[Rows showing where targets appear]
----------
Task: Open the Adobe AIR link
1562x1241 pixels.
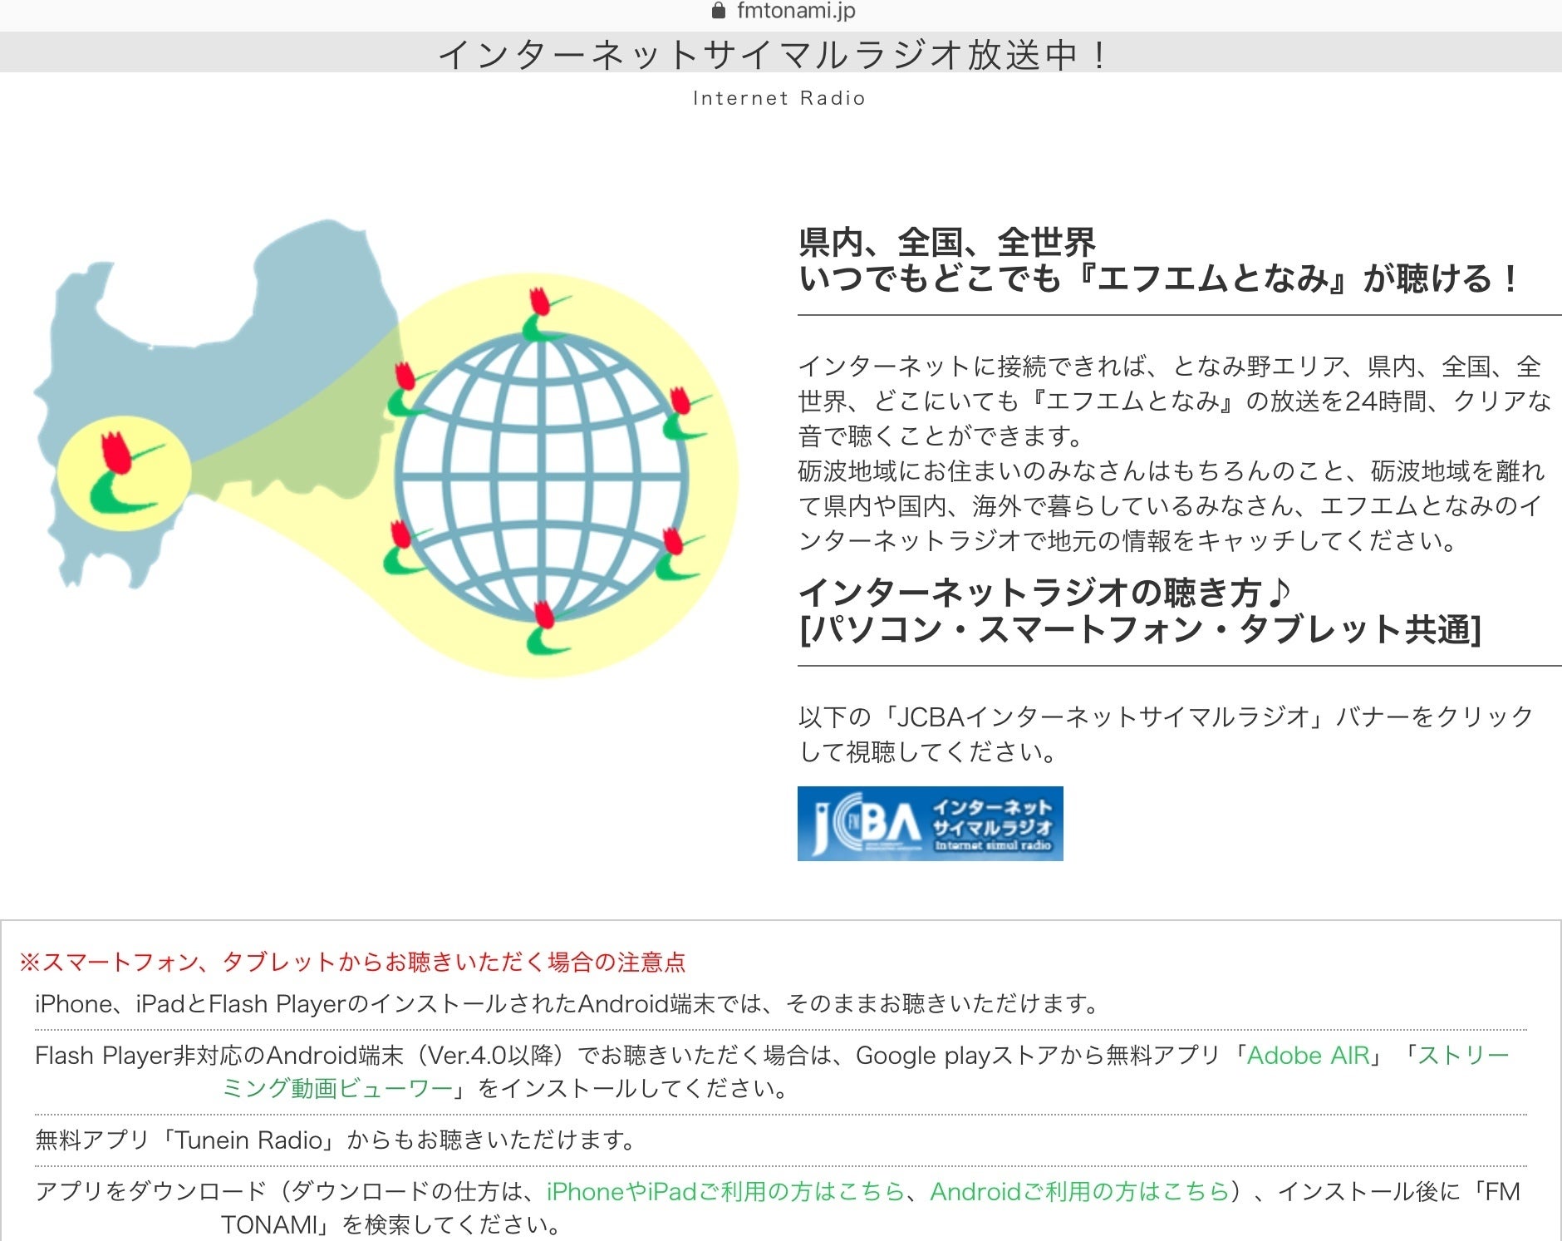Action: click(x=1308, y=1055)
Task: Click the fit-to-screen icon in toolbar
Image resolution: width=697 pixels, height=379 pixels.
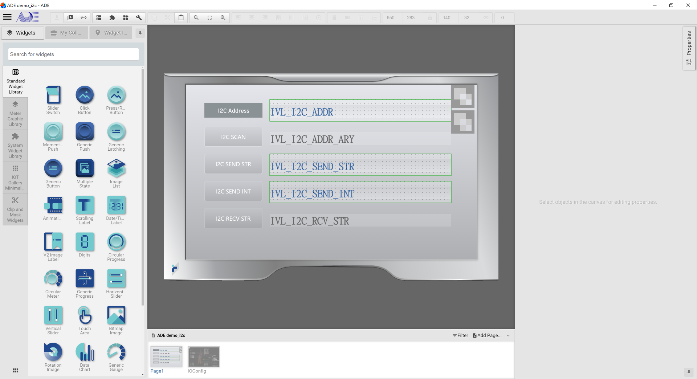Action: click(209, 17)
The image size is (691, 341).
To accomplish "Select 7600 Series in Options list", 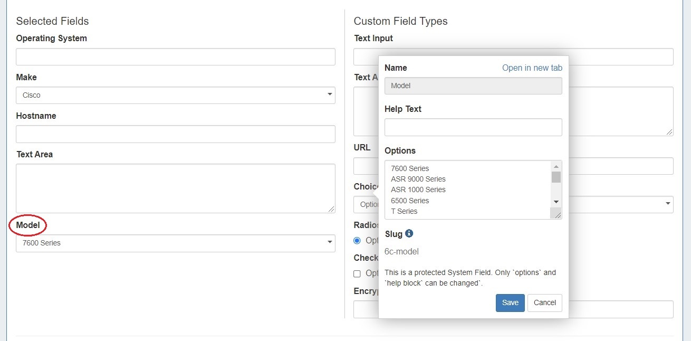I will 410,168.
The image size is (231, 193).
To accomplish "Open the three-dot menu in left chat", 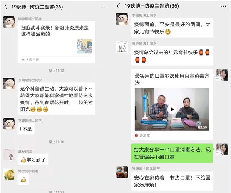I will click(x=105, y=7).
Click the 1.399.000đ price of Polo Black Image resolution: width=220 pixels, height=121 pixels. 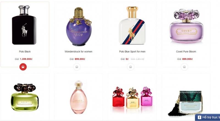pyautogui.click(x=26, y=59)
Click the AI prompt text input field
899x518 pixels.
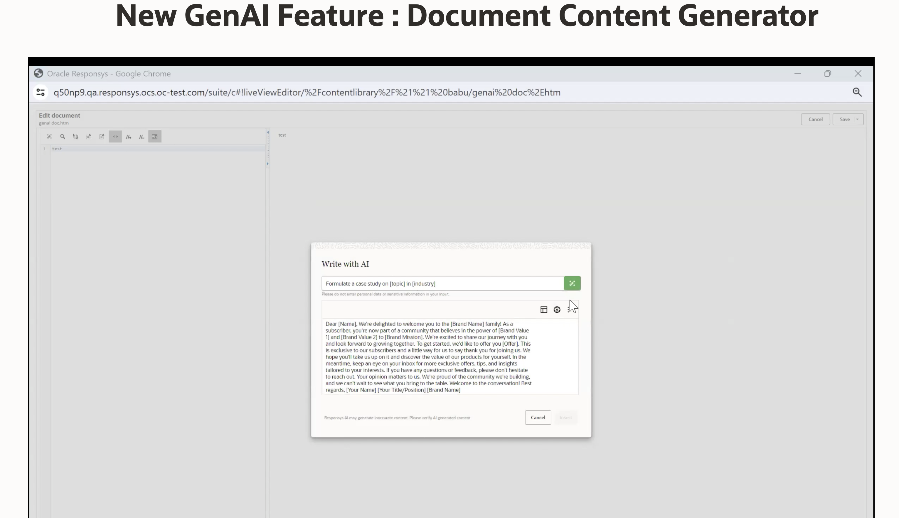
----------
Directions for this task:
Please copy each line of the items above that contains the string "size". Case counts.

Solution for this task:
The image size is (691, 341).
The image size is (231, 193).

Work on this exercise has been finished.